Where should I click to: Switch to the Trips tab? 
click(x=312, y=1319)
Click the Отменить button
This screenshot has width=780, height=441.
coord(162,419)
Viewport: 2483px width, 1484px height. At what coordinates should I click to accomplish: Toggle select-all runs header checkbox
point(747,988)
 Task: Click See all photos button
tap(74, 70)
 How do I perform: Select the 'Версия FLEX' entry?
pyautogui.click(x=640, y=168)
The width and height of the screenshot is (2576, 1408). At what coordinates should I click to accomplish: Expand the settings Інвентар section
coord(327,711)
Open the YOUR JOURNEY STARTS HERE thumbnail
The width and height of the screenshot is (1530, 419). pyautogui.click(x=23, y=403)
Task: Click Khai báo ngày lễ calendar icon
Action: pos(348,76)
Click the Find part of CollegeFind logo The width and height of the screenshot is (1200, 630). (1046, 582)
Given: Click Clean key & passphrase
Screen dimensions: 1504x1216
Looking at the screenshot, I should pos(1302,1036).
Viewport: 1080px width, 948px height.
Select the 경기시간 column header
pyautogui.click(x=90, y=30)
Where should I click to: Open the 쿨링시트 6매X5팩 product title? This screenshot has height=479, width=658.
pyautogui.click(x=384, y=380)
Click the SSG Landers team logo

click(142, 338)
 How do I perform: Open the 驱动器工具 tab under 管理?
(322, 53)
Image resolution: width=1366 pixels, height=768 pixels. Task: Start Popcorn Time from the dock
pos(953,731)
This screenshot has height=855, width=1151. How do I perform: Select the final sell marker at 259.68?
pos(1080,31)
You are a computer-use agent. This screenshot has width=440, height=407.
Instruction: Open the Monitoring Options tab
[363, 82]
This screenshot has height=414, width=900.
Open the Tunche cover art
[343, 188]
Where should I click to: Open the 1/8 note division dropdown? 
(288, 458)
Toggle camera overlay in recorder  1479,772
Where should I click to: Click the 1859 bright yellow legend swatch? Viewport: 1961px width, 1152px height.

#####

EXERCISE AIM: Please put each line from the first line of the rows up to and including the line containing "Action: pos(348,76)" into a JSON list of strings, one string per line, with blank lines left out.

RESPONSE TO THIS EXERCISE:
[
  "Where should I click to: Switch to the Trips tab? ",
  "click(x=312, y=1319)",
  "Click the Отменить button",
  "This screenshot has width=780, height=441.",
  "coord(162,419)",
  "Viewport: 2483px width, 1484px height. At what coordinates should I click to accomplish: Toggle select-all runs header checkbox",
  "point(747,988)",
  " Task: Click See all photos button",
  "tap(74, 70)",
  " How do I perform: Select the 'Версия FLEX' entry?",
  "pyautogui.click(x=640, y=168)",
  "The width and height of the screenshot is (2576, 1408). At what coordinates should I click to accomplish: Expand the settings Інвентар section",
  "coord(327,711)",
  "Open the YOUR JOURNEY STARTS HERE thumbnail",
  "The width and height of the screenshot is (1530, 419). pyautogui.click(x=23, y=403)",
  "Task: Click Khai báo ngày lễ calendar icon",
  "Action: pos(348,76)"
]